23-05-2012, 01:40 PM
Magnetic Swipe Card System Security
Magnetic Swipe Card System Security.pdf (Size: 514.37 KB / Downloads: 150)
Abstract
This paper provides a comprehensive security analysis of the Lenel magnetic swipe card system
used at the University of Maryland at College Park. We first explore the cards and hardware
components which comprise the system, and then present several plausible points and methods of
attack on the system. We chose several of these attacks and demonstrated them using a $240
commercial card reader/writer and a customized unit powered by a microcontroller, which cost
about $20 in parts. We developed the capability to read cards, write arbitrary data to cards,
simulate card swipes through a reader using a flux reversal pattern generator, and “sniff” data
from up to 16 live swipes using a single microcontroller which can be easily hidden in the
reader's housing. We tested and successfully demonstrated these capabilities on the live Lenel
system under the supervision of the university's Department of Public Safety.

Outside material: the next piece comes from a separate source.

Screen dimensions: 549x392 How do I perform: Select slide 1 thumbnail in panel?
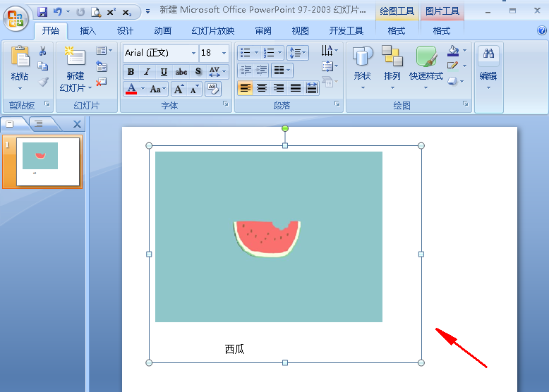pyautogui.click(x=47, y=161)
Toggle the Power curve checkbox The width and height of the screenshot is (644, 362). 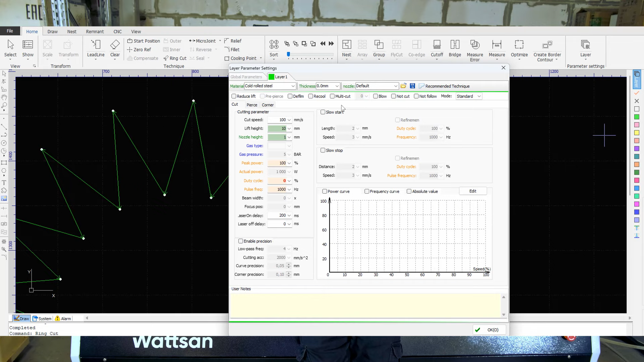pos(325,192)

Introduction and Motivation
Magnetic stripe card systems are widely used by many different organizations to provide both
convenience and security. Hotels use them for room access, credit card companies use them for
handling purchases, and college campuses use magnetic cards for both building access and
electronic payments.
We are trusting these systems with hundreds of thousands of dollars worth of transactions and
equipment. However, it is known among security professionals that magnetic stripe card systems
have many inherent security problems and can be readily circumvented.

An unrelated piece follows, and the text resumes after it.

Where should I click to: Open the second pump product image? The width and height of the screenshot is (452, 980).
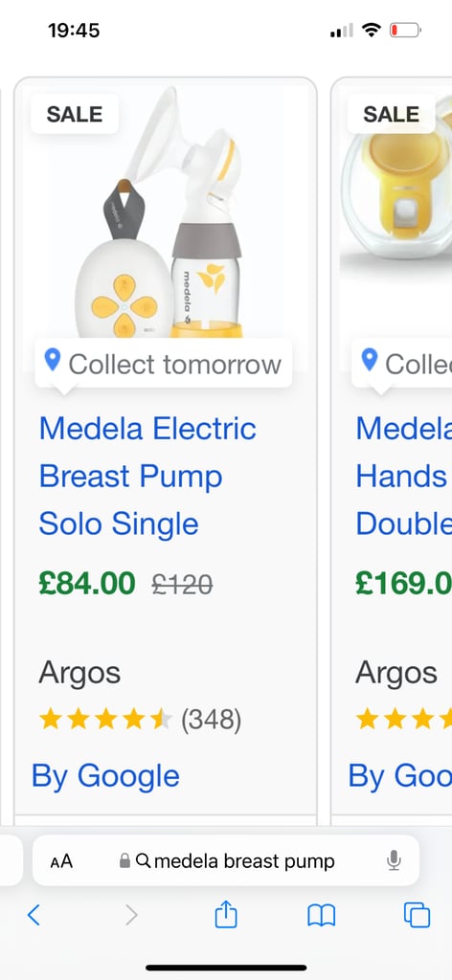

The goal of this research paper is to investigate just how easy it is to circumvent such a system,
and based on this, to develop realistic and affordable recommendations for making the system
more secure. We will use the University of Maryland's Lenel system as a case study, and our
recommendations will be specific to this system. However, the general principles behind our
investigation and recommendations will be useful to magnetic card system administrators in any
setting.
Uses of University Identification Cards
Every student, faculty, and staff member at the University of Maryland at College Park (UMD) is
issued a university identification (ID) card. This card has the person's name, photo, signature,
UID number, and issue date printed on the front. The UID is a 9-digit university-assigned number
used for identification in place of an SSN. The card contains a holographic overlaminate with the
UMD logo to discourage counterfeiting. On the back, it contains a magnetic stripe and a 14-digit
bar code
Points and Methods of Attack
In this section we discuss the possible points and methods of attack in the UMD Lenel system.

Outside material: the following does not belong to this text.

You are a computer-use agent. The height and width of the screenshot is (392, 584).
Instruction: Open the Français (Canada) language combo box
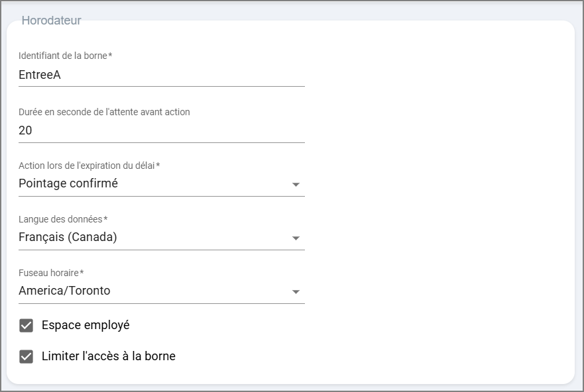(x=68, y=237)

This is not meant to be an exhaustive list, but merely to give an idea of some feasible attacks.
Magnetic Stripe Cards
The three basic ways the cards can be attacked is through reading, copying, and creation of cards.
Note that all of these attacks also apply to the new UID-based system, with the exception of the
reading attack. This attack becomes a moot point under the new system since the UID number is
also printed on the front of the card, so it would be much easier to simply look at the card and
obtain the UID. Also note that only the reading and copying attacks require the attacker to have
physical access to the card. The creation attack can be carried out without any physical access to
the card.
Under the current system, simply reading someone's card can be considered an attack since it
reveals that person's SSN to the attacker. Knowing someone's name and SSN is the basis for offcampus
identity theft, so this is quite a serious problem. This attack does not require any
specialized knowledge of electronics; all the attacker needs is a commercial magnetic card reader
which attaches to a computer. These devices are available on the Internet for as little as $30 and
are easy to set up and operate.
Another attack is the copying of an existing card. This can also be achieved without any
electronics expertise—commercial card reader/writer combinations are also available on the
Internet for about $240-300. These units allow someone to read in a card and then write out a
copy of that card onto a blank card. As far as the system is concerned, this copy is identical to the
original. The only difference is that the copy will not have the proper credentials printed on the
front of the card, so it will not work for human identification purposes.